At head office, employees had to bring their own toilet paper. The entire supply chain was broken by stockouts of items like ink and paper, and other suppliers such as the logistics sector, anyone from Avis to SAA, who were not being paid. Apart from these operational issues, big money disappeared on office leases and labour broking deals where co-workers earned a quarter of someone next to them.
Read also: Mark Barnes’s burden: New SAPO chief battling to beat the curse of Kahn
After four months in, Barnes proposes:
- Communication – he was the first executive to go to Witspos in Aeroton in living memory to listen. When a union leader arrived to meet him at HO with intransigent demands as an opener, he said change your tune, or get out, I’ve got less to lose than your members have.
- Productivity – speed up by 20%, rather than dragging out tasks in order to stay employed.

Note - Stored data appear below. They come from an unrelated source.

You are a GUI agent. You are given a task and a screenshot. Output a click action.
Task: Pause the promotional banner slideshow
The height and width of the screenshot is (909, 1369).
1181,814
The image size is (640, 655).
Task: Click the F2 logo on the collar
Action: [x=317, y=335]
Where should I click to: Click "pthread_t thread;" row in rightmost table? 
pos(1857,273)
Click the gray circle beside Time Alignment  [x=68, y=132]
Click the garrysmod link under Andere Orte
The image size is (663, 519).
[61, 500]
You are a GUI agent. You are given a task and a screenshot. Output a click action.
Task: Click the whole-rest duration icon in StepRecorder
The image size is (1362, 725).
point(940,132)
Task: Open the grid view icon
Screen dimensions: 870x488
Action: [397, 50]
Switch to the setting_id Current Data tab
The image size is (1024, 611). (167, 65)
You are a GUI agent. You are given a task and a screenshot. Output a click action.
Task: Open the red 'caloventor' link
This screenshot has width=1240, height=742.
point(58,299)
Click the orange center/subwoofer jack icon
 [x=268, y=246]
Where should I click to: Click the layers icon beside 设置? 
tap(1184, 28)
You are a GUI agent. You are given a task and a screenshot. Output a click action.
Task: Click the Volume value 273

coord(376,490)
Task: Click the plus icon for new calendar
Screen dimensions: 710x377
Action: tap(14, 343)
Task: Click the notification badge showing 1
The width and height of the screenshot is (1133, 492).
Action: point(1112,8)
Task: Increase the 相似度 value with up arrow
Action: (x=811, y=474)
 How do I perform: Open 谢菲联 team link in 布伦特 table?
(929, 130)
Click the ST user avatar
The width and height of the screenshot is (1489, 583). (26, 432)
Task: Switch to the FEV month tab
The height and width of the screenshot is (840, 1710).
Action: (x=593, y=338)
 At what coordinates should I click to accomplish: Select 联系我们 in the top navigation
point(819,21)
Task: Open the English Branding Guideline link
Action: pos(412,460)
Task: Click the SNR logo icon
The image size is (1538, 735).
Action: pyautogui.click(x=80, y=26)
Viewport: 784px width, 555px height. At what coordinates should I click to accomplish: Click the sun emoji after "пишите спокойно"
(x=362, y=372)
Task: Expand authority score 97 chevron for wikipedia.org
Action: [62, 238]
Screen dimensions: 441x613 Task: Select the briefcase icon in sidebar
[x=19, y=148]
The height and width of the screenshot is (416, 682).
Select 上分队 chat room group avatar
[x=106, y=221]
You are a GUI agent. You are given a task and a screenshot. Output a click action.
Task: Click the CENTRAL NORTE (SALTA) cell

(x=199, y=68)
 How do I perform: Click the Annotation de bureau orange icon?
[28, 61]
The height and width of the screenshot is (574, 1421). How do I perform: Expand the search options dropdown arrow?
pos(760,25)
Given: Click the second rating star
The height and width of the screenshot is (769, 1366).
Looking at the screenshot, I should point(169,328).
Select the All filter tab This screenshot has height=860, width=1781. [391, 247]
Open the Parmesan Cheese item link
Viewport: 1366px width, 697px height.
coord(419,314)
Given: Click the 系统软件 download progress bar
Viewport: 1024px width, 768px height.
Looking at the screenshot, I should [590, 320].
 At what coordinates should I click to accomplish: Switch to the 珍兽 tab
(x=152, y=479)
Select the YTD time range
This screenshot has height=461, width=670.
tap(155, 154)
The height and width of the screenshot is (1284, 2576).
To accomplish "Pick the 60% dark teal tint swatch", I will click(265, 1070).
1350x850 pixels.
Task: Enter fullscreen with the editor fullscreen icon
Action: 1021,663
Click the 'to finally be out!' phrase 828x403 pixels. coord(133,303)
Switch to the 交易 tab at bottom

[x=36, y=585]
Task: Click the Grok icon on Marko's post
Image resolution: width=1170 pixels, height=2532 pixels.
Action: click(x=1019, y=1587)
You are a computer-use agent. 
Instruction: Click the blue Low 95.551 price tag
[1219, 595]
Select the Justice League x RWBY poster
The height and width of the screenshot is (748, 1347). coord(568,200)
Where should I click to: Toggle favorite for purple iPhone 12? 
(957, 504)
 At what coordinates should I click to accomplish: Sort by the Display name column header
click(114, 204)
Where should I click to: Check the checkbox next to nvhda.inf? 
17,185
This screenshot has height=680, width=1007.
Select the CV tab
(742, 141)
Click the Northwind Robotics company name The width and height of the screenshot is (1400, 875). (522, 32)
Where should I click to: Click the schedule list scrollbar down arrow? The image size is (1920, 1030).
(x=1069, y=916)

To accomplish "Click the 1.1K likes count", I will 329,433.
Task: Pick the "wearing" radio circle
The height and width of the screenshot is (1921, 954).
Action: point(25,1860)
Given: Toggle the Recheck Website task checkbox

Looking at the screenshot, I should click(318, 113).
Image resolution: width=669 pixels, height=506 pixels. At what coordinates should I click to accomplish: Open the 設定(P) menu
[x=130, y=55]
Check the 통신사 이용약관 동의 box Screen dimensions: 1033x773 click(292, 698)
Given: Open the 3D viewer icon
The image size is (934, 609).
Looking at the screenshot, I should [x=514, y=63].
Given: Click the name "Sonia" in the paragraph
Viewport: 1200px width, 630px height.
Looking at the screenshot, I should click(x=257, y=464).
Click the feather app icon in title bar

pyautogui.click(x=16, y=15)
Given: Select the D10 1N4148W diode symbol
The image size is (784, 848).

- Business strategy – there are numerous global parallels such as India of how to evolve into e-commerce and so on. SAPO could offer pricing 90% lower than big name couriers when it has its act in order.
Fair enough.
The questions I ask are: how many white collar criminals are in jail (the SIU is apparently on the job at SAPO), and which landfill did those tons of undelivered mail go to? How to replace Cresta misery by Linden satisfaction? And why not publish some transparent metrics such as delivery days or queue length?
- Dave Tootill is owner of ESCM Technology and a director of the not-for-profit Supply Chain and Logistics Group professional society. He’s had a long career in supply chain management and manufacturing industry systems.